Pourquoi la précision quotidienne et l'attribution causale sont les ingrédients actifs — pas la liste elle-même

Écrire trois bonnes choses chaque jour améliore-t-il le bien-être ?

Dans l'essai contrôlé randomisé original de Martin Seligman, les participants qui ont écrit trois bonnes choses et leurs causes chaque soir pendant une semaine ont rapporté un bonheur significativement plus élevé et une dépression plus faible à un mois et six mois — en faisant l'un des exercices les plus répliqués en psychologie positive. Les effets sont réels mais modestes ; la pratique maintient ses bénéfices au mieux quand elle reste précise et causale plutôt qu'exécutée comme une liste de gratitude.

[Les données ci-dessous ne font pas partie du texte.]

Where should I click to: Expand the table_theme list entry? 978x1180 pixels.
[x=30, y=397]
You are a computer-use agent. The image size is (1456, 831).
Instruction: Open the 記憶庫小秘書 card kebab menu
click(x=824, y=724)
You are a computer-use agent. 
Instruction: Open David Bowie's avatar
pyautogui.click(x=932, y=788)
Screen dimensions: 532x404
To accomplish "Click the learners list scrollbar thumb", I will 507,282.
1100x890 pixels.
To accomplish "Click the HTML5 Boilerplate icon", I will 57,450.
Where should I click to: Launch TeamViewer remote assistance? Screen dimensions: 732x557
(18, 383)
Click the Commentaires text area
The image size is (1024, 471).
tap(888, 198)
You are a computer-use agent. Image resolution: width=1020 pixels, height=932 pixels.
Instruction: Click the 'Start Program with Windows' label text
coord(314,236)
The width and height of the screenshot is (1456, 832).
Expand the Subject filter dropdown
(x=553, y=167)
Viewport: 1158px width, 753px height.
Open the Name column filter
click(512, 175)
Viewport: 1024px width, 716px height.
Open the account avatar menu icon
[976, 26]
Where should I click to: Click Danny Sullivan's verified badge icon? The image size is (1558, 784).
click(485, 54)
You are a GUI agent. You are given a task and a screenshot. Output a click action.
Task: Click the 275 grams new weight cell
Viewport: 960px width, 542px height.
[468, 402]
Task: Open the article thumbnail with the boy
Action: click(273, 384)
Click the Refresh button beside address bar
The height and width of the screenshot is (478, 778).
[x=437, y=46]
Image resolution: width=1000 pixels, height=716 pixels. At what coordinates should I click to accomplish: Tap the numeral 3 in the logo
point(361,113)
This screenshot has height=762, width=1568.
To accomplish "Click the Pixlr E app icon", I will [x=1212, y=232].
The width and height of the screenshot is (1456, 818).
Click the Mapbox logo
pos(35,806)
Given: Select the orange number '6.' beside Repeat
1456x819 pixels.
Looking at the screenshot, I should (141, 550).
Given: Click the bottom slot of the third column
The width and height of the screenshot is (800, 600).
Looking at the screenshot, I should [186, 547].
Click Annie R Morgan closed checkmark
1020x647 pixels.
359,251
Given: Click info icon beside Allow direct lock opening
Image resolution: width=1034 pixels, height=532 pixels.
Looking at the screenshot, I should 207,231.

Trois bonnes choses — aussi appelé "trois bénédictions" ou "ce qui s'est bien passé" — est l'un des rares exercices de psychologie positive avec des preuves expérimentales directes d'effets durables sur le bonheur. L'étude originale de Seligman et al. (2005) est largement citée, mais moins souvent lue en profondeur : l'ingrédient actif n'est pas de compter les événements positifs mais d'attribuer des causes à ceux-ci, ce qui entraîne le cerveau à remarquer des schémas causaux qu'il manque autrement. Fait paresseusement, l'exercice produit une liste de courses ; fait correctement, il recâble le biais attentionnel.